ニューカッスル病(ND)とワクチン接種について
ニューカッスル病を予防するためのオーストリッチ専用のワクチンはありませんが、これまでの研究で、鶏用のワクチンがオーストリッチにも効果的であることが調べられています。わが国においては、ほとんどすべての鶏は、ニューカッスル病生ワクチン(生きている弱毒のウィルス)や不活化ワクチン(強毒ウィルスを殺して作製)を予防接種されることにより、ニューカッスル病にかかりにくく、かかっても症状が出ないように免疫されています。
【オーストリッチのNDワクチンプログラム】
1st Step:生ワクチン
1) 2週齢 ・・・ 点眼
2) 4週齢 ・・・ 点眼
3) 2ヶ月齢 ・・・ 点眼
4) 4ヶ月齢 ・・・ 点眼
5) 7ヶ月齢 ・・・ 点眼
6) 1年齢 以降半年毎 点眼
●ワクチンの正しい使い方
1. 一般的注意
(1) 使用説明書の【用法・用量】を守って使用してください。用量は鶏用の5倍量を適用下さい。
(2) ワクチンの接種前に必ず対象個体の健康状態を観察し、次のいずれかに該当する個体には接種しないで下さい。ただし、対象個体群の緊急予防を目的とした接種の場合は、適否の判断を慎重に行った上で使用して下さい。
(1) 元気・食欲不振、発熱、異常呼吸音、下痢などの病気の兆候のあるもの。
(2) 病気の治療を継続中または治癒後間もないもの。
(3) 他のワクチン接種や移動などによりストレスを受けているもの。
(4) 発育が悪く、明らかに栄養不良状態にあるもの。
2. ワクチン接種の準備
(1) 凍結乾燥生ワクチンは使用直前に溶解(用法に従った希釈率の精製水を加えて)して下さい。
(2) 生ワクチンの外観及び内容に異常を認めたものは使用しないで下さい。
(3) 有効期間が過ぎたものは使用しないで下さい。
(4) ワクチン瓶の開封時には、アルミキャップの切断面で手指を切るおそれがありますので、手袋などを着用して下さい。
(5) 溶解した生ワクチンは点眼容器に移して下さい。
3. ワクチン接種時
(1) 他の薬剤を加えて使用しないで下さい。
(2) 術者や保定者などにワクチンを接種しないように注意して下さい。誤って接種した場合は、医師に記載されている成分表とともに「誤って動物用ワクチンを接種した」と相談し診療を受けて下さい。

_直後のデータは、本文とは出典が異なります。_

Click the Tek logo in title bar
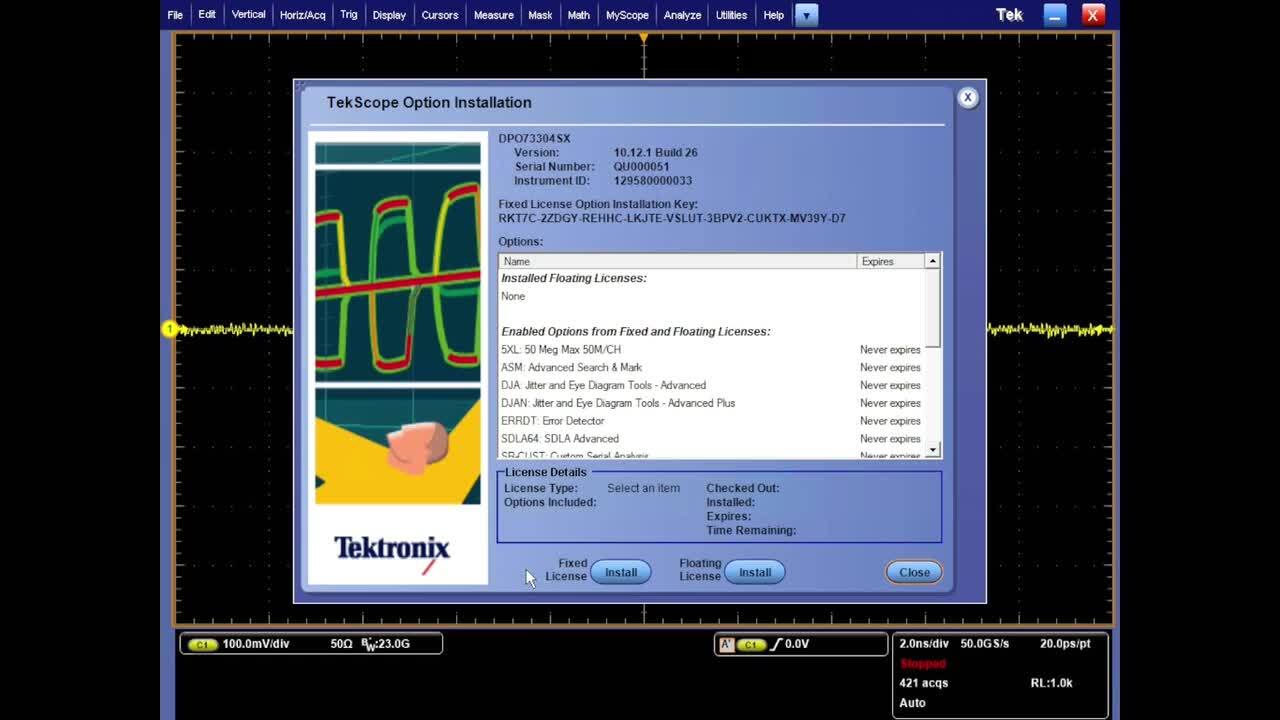Image resolution: width=1280 pixels, height=720 pixels. pos(1009,15)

(3) 個体を保定(捕獲)し、片目に10滴ずつ点眼して下さい。労力を要しますが確実に規定量が接種できます。
4. ワクチン接種後
(1) 一度開封したワクチンは、速やかに使用して下さい。使い残りのワクチンは、雑菌混入や効力低下のおそれがありますので使用しないで下さい。また、使い残りのワクチンや使用済みのワクチン容器は煮沸消毒または滅菌(焼却等)後に、適切に処分して下さい。
(2) ワクチン接種後、検査機関に抗体検査を依頼し個体及び個体群の免疫状態を把握しておくことが大切です。
(3) 予防接種や抗体検査を行った時は、必ず記録を作成・保管し防疫上の参考にして下さい。
5. ワクチンの保管
(1) ワクチンは遮光して2~5℃に保存し、液状ワクチンは変質するおそれがありますので凍結を避けて下さい。
(2) 乾燥ワクチンの瓶内は真空になっており破裂する危険性がありますので、強い衝撃を与えないで下さい。
(3) 小児の手の届かないところに保管して下さい。
2nd Step:生ワクチン&不活化ワクチン 併用
1) 2週齢 ・・・ 生ワクチン 点眼 鶏の5倍量
2) 4週齢 ・・・ 生ワクチン 点眼 鶏の5倍量
3) 3ヶ月齢 ・・・ 不活化ワクチン 注射 鶏の2倍量
4) 6ヶ月齢 ・・・ 不活化ワクチン 注射 鶏の5倍量
5) 1年齢 以降半年毎 不活化ワクチン 注射 鶏の5倍量
●ワクチンの正しい使い方
1. 生ワクチンの正しい使い方を参考(同様)にして下さい。
2. 不活化ワクチンは、水酸化アルミニウムゲルアジュバントを使用して下さい。
3. 不活化ワクチンの接種は、個体の首の皮下に注射することを推奨します。
4. 食用に出荷するための個体への接種時期は、出荷制限期間(ワクチンを与えてから一定の期間は出荷できない)を考慮して行って下さい。